→ Task inputs:
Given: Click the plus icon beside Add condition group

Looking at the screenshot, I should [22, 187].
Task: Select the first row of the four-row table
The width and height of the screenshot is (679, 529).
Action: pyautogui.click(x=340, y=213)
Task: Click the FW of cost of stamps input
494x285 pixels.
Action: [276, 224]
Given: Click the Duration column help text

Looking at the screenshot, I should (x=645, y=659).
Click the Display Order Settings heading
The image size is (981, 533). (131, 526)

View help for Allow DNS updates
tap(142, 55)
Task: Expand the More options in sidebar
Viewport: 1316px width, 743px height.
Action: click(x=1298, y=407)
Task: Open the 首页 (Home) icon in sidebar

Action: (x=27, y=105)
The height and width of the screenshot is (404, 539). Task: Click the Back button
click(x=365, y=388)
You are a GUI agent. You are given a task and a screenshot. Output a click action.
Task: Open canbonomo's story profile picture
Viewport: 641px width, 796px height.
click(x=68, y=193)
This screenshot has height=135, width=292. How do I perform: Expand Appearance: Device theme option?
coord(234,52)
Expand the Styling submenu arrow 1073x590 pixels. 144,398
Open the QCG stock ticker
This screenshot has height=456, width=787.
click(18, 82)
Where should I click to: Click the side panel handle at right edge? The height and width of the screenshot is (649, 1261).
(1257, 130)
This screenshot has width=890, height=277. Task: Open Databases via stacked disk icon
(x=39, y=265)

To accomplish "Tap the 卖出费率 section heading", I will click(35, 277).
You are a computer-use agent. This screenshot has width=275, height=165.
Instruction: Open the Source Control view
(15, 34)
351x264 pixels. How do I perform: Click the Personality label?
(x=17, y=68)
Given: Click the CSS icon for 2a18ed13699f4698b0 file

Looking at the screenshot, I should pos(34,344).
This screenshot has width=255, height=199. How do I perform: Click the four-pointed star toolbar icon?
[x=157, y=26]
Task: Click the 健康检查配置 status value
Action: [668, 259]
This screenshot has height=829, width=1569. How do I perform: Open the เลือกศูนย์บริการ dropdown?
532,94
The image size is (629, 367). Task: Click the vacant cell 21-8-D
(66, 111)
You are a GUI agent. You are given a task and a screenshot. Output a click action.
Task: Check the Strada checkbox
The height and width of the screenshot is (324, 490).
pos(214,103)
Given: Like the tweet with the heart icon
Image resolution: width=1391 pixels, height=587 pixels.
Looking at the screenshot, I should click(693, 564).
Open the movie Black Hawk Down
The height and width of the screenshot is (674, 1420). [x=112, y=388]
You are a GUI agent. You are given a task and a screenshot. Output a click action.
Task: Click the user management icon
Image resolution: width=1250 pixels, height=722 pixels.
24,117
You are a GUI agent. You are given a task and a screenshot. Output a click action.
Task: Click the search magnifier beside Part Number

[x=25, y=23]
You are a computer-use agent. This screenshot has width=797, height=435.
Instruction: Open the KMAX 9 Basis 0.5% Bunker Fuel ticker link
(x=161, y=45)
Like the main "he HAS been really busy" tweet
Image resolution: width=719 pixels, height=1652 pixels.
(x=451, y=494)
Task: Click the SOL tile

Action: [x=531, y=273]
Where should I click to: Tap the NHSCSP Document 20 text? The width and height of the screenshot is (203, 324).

→ Task instructions: Would you restate exactly the lines of the material above, from its opening line through the line with "Task: Expand the More options in sidebar", and output only those?

→ Reply to the task:
Given: Click the plus icon beside Add condition group

Looking at the screenshot, I should [22, 187].
Task: Select the first row of the four-row table
The width and height of the screenshot is (679, 529).
Action: pyautogui.click(x=340, y=213)
Task: Click the FW of cost of stamps input
494x285 pixels.
Action: [276, 224]
Given: Click the Duration column help text

Looking at the screenshot, I should (x=645, y=659).
Click the Display Order Settings heading
The image size is (981, 533). (131, 526)

View help for Allow DNS updates
tap(142, 55)
Task: Expand the More options in sidebar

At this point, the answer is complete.